(Exercise goal): Return each line of the material below that contains the word "action".

(Information):
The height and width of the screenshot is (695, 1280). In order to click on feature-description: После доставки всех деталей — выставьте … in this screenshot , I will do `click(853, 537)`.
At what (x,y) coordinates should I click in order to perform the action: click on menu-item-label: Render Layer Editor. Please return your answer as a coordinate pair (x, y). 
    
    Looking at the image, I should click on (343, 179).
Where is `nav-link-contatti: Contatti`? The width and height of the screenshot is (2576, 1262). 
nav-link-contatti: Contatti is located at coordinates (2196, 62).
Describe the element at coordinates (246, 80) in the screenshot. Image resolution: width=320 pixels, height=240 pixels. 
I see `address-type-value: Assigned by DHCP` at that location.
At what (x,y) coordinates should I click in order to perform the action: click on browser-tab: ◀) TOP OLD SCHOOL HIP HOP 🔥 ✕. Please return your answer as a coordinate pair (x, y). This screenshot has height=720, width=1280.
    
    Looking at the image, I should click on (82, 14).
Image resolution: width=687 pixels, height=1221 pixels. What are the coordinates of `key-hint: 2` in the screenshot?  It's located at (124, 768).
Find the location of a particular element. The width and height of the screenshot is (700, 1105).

(Solution below):
At what (x,y) coordinates should I click in order to perform the action: click on menu-item-label: Render Layer Editor. Please return your answer as a coordinate pair (x, y). 
At what (x,y) coordinates should I click in order to perform the action: click on browser-tab: ◀) TOP OLD SCHOOL HIP HOP 🔥 ✕. Please return your answer as a coordinate pair (x, y). This screenshot has height=720, width=1280.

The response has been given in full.